Эмалья у нас здырувенный телох,
Так упилась, что свылиласъ с нох;
Кыталасъ, вупила,
Нотами сучила,
Из кырмана достала клинох.
Ойна бы себя прыпарола нысквозь,
Но скруйтитъ и свяйзатъ мне ее удылось,
Тут она верещала,
Фырчала, хрычала,
Но меня это не войлновало.
Тут ойна нытянула пынцовый мантель,
Пытащилась и залегла в пыстель,
И дрыхла, пойкуда
Прибрали пойвсюду
И в бышке не рызвеялся хмель[8].
Покуда Сидни слушал, как маленький крепыш распевает эти пленительные стихи, за спиною у него раздались звуки барабана и дудки.
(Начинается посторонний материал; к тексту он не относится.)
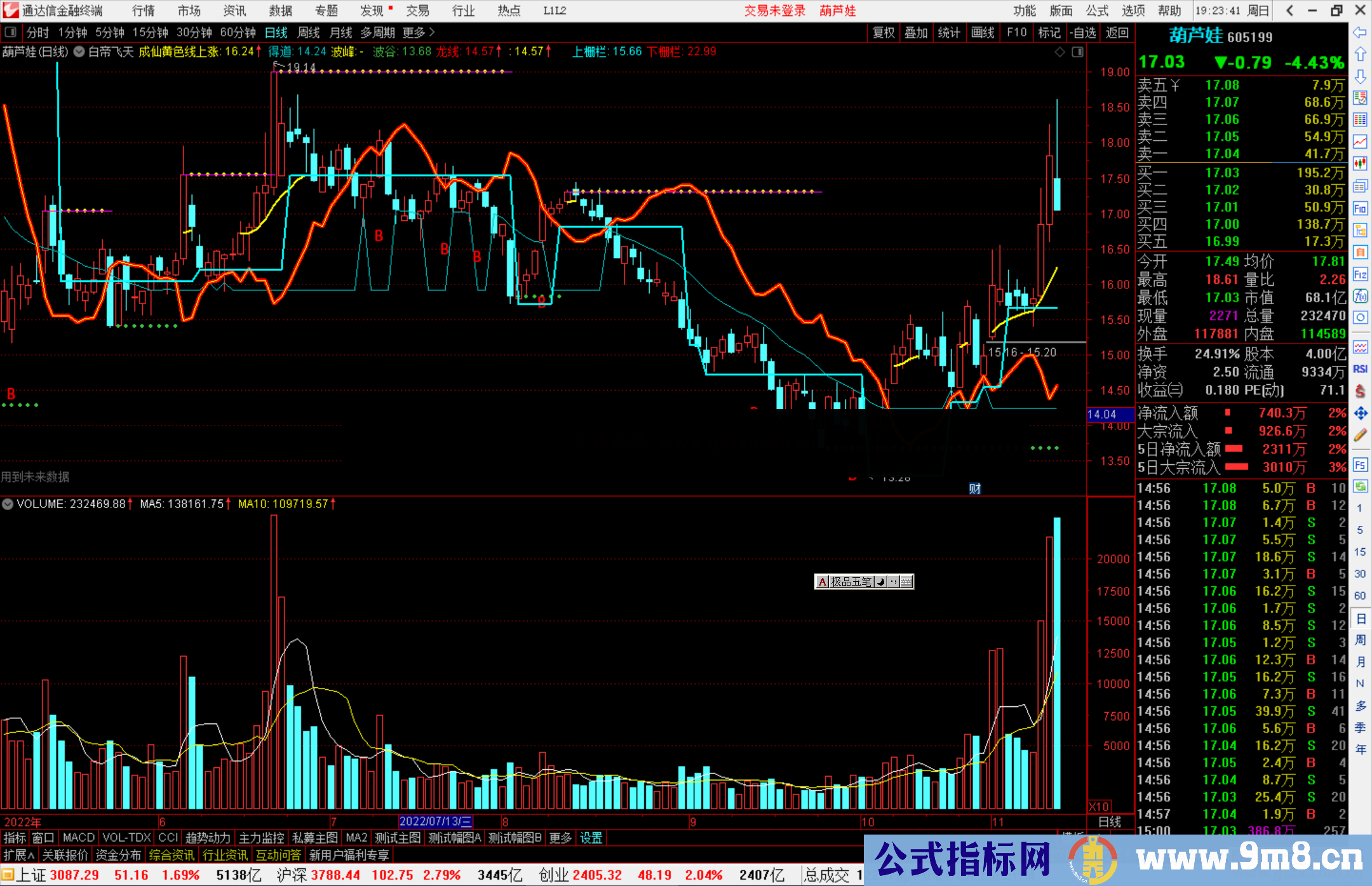Toggle diamond marker icon above chart
The height and width of the screenshot is (886, 1372).
(1059, 52)
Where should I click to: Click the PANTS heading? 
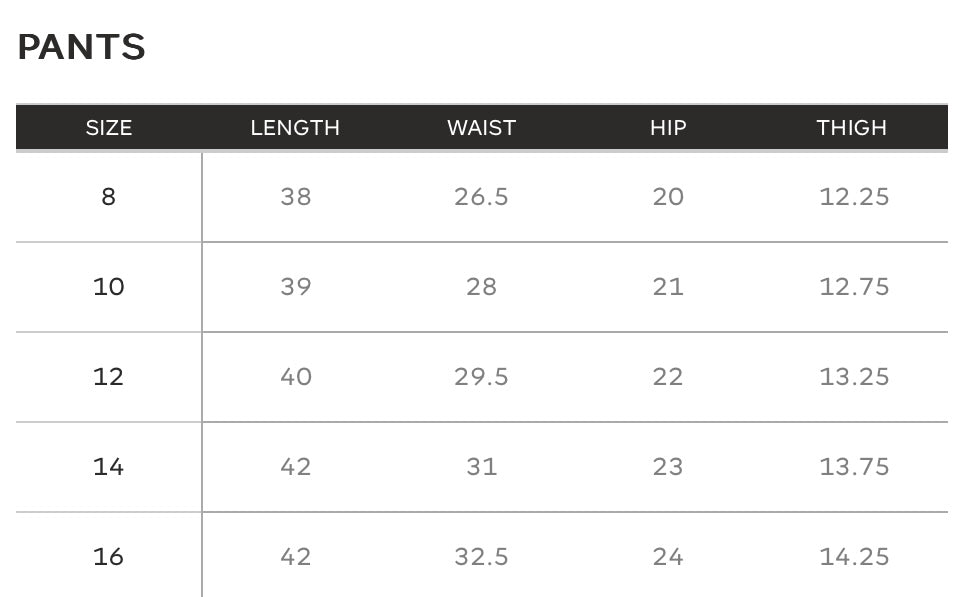coord(81,47)
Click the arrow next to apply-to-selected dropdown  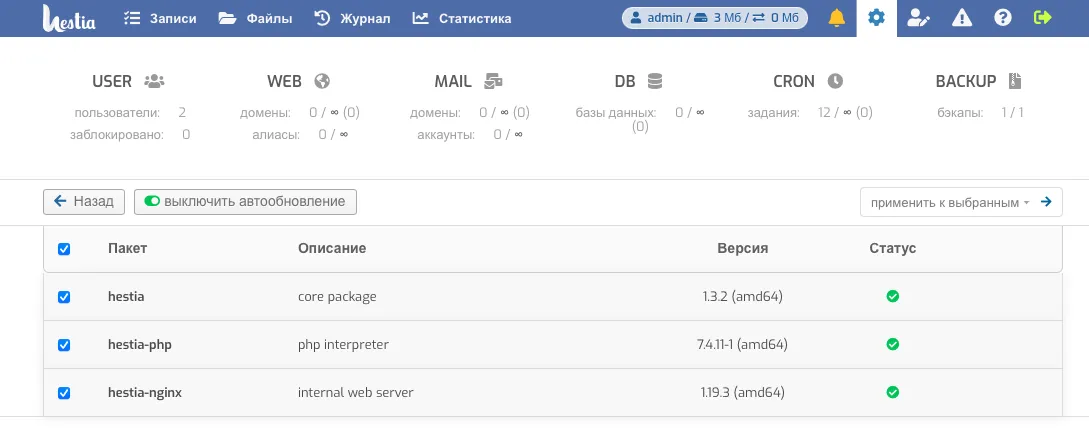[x=1046, y=202]
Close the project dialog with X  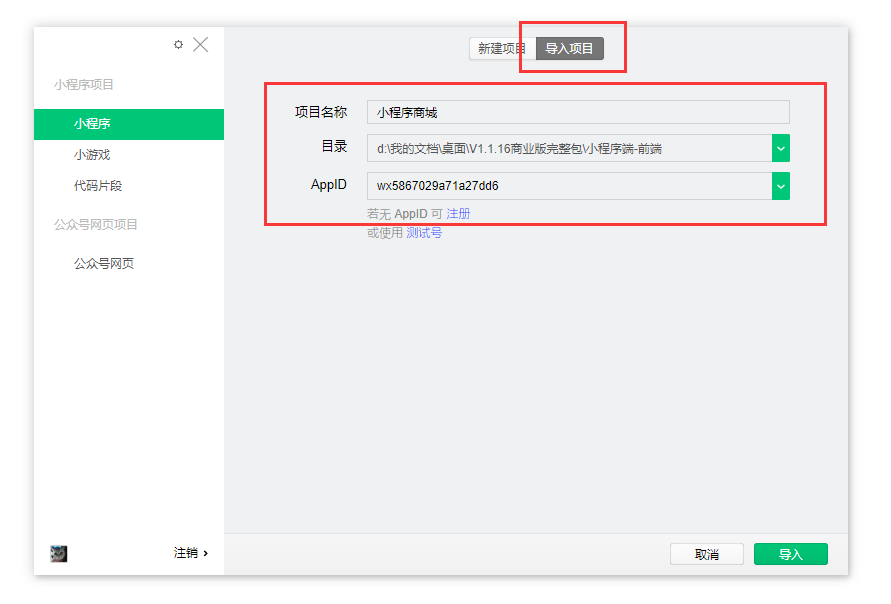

Обернувшись, он увидел, что по улице идет невероятное шествие. Первым выступал очень рослый и плечистый человек, чье исхудалое тело облекал наряд из выцветшего алого бархата, отделанный потускнелым галуном; на боку у него была шпага, а на шляпе – грязное белое перо. Следом ехал черный фургон, который влекли две тощие клячи; по сторонам мрачной повозки, пританцовывая, вышагивали двое молодых людей. Один из них был бы красавцем, если бы не страшный и отчетливый след, оставленный голодом в каждой его черте. Бледное, худое лицо и цепкий взгляд второго явственно говорили об изворотливости, которая показалась Сидни слегка отталкивающей. Оба они были облачены в лохмотья некогда роскошных одеяний. Руки и ноги их, впрочем, оставались совершенно не прикрыты, а голову защищал от палящего солнца лишь драный красный платок. За ними шли два музыканта, один с барабаном, другой с дудкой, а замыкала процессию вереница из двадцати или тридцати голых, тощих, заморенных детей – некоторые из них были в крови и длинных свежих рубцах от недавних побоев. Поравнявшись со входом в отель, предводитель крикнул: «Стой!» Фургон тут же остановился; черные занавески раздвинулись, и из-за них выскочил жуткий живой скелет. В костлявых пальцах он держал жаровню с раскаленными углями, которую и поставил на мостовую.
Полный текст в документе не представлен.